» Assignment
Line by line, return everything in the listing exactly.

» Records shown
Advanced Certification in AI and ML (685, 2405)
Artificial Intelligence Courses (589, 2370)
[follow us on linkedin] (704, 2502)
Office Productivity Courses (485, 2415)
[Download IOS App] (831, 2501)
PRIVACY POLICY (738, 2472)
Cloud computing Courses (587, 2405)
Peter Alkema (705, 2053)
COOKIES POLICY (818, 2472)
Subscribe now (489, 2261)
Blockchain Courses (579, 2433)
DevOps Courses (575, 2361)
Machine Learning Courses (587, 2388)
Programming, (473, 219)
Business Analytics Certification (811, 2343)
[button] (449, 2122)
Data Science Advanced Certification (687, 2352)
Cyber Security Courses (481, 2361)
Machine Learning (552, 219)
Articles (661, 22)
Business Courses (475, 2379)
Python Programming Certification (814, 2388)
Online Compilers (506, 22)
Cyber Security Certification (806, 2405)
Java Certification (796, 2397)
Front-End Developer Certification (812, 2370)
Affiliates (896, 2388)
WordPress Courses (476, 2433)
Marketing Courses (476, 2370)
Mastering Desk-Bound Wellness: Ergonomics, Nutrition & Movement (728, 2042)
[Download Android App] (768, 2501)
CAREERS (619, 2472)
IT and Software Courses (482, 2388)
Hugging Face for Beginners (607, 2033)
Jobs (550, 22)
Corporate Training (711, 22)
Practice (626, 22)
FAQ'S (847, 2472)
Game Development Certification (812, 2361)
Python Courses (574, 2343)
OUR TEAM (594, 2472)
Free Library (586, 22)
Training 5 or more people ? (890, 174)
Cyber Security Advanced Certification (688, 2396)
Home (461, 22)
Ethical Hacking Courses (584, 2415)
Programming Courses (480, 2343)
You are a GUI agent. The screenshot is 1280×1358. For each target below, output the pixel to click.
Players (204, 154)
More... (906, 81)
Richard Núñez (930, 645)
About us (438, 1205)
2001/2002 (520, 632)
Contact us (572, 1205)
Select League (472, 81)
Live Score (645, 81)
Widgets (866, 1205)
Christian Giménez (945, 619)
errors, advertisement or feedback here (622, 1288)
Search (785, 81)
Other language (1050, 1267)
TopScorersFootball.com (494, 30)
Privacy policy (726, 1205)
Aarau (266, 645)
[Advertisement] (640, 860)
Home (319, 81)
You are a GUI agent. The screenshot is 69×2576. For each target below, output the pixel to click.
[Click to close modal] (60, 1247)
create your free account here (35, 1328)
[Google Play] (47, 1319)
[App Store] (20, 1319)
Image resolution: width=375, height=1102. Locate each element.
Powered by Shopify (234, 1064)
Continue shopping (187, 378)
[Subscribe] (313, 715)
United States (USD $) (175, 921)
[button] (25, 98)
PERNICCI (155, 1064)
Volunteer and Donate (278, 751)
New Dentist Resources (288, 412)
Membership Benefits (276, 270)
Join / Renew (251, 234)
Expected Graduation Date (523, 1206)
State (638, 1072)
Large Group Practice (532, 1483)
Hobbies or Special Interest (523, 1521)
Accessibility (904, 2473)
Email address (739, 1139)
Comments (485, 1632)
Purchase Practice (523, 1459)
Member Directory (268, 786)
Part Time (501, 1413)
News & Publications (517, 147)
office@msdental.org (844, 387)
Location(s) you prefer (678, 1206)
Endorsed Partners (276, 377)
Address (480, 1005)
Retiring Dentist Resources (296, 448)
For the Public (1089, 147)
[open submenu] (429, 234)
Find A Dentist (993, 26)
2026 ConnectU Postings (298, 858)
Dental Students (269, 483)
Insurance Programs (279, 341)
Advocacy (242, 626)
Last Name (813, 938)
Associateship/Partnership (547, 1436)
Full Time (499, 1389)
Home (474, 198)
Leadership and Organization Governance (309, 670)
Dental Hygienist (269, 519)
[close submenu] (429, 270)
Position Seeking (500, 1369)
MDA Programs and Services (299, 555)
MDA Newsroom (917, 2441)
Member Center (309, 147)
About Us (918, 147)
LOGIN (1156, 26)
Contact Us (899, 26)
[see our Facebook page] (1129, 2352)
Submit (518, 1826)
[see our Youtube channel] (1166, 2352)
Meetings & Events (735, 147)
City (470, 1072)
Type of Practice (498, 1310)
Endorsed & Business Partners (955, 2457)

» Exercise response
Advanced Certification in AI and ML (685, 2405)
Artificial Intelligence Courses (589, 2370)
[follow us on linkedin] (704, 2502)
Office Productivity Courses (485, 2415)
[Download IOS App] (831, 2501)
PRIVACY POLICY (738, 2472)
Cloud computing Courses (587, 2405)
Peter Alkema (705, 2053)
COOKIES POLICY (818, 2472)
Subscribe now (489, 2261)
Blockchain Courses (579, 2433)
DevOps Courses (575, 2361)
Machine Learning Courses (587, 2388)
Programming, (473, 219)
Business Analytics Certification (811, 2343)
[button] (449, 2122)
Data Science Advanced Certification (687, 2352)
Cyber Security Courses (481, 2361)
Machine Learning (552, 219)
Articles (661, 22)
Business Courses (475, 2379)
Python Programming Certification (814, 2388)
Online Compilers (506, 22)
Cyber Security Certification (806, 2405)
Java Certification (796, 2397)
Front-End Developer Certification (812, 2370)
Affiliates (896, 2388)
WordPress Courses (476, 2433)
Marketing Courses (476, 2370)
Mastering Desk-Bound Wellness: Ergonomics, Nutrition & Movement (728, 2042)
[Download Android App] (768, 2501)
CAREERS (619, 2472)
IT and Software Courses (482, 2388)
Hugging Face for Beginners (607, 2033)
Jobs (550, 22)
Corporate Training (711, 22)
Practice (626, 22)
FAQ'S (847, 2472)
Game Development Certification (812, 2361)
Python Courses (574, 2343)
OUR TEAM (594, 2472)
Free Library (586, 22)
Training 5 or more people ? (890, 174)
Cyber Security Advanced Certification (688, 2396)
Home (461, 22)
Ethical Hacking Courses (584, 2415)
Programming Courses (480, 2343)
You are a GUI agent. The screenshot is 1280×1358. For each target below, output the pixel to click.
Players (204, 154)
More... (906, 81)
Richard Núñez (930, 645)
About us (438, 1205)
2001/2002 (520, 632)
Contact us (572, 1205)
Select League (472, 81)
Live Score (645, 81)
Widgets (866, 1205)
Christian Giménez (945, 619)
errors, advertisement or feedback here (622, 1288)
Search (785, 81)
Other language (1050, 1267)
TopScorersFootball.com (494, 30)
Privacy policy (726, 1205)
Aarau (266, 645)
[Advertisement] (640, 860)
Home (319, 81)
You are a GUI agent. The screenshot is 69×2576. For each target below, output the pixel to click.
[Click to close modal] (60, 1247)
create your free account here (35, 1328)
[Google Play] (47, 1319)
[App Store] (20, 1319)
Image resolution: width=375, height=1102. Locate each element.
Powered by Shopify (234, 1064)
Continue shopping (187, 378)
[Subscribe] (313, 715)
United States (USD $) (175, 921)
[button] (25, 98)
PERNICCI (155, 1064)
Volunteer and Donate (278, 751)
New Dentist Resources (288, 412)
Membership Benefits (276, 270)
Join / Renew (251, 234)
Expected Graduation Date (523, 1206)
State (638, 1072)
Large Group Practice (532, 1483)
Hobbies or Special Interest (523, 1521)
Accessibility (904, 2473)
Email address (739, 1139)
Comments (485, 1632)
Purchase Practice (523, 1459)
Member Directory (268, 786)
Part Time (501, 1413)
News & Publications (517, 147)
office@msdental.org (844, 387)
Location(s) you prefer (678, 1206)
Endorsed Partners (276, 377)
Address (480, 1005)
Retiring Dentist Resources (296, 448)
For the Public (1089, 147)
[open submenu] (429, 234)
Find A Dentist (993, 26)
2026 ConnectU Postings (298, 858)
Dental Students (269, 483)
Insurance Programs (279, 341)
Advocacy (242, 626)
Last Name (813, 938)
Associateship/Partnership (547, 1436)
Full Time (499, 1389)
Home (474, 198)
Leadership and Organization Governance (309, 670)
Dental Hygienist (269, 519)
[close submenu] (429, 270)
Position Seeking (500, 1369)
MDA Programs and Services (299, 555)
MDA Newsroom (917, 2441)
Member Center (309, 147)
About Us (918, 147)
LOGIN (1156, 26)
Contact Us (899, 26)
[see our Facebook page] (1129, 2352)
Submit (518, 1826)
[see our Youtube channel] (1166, 2352)
Meetings & Events (735, 147)
City (470, 1072)
Type of Practice (498, 1310)
Endorsed & Business Partners (955, 2457)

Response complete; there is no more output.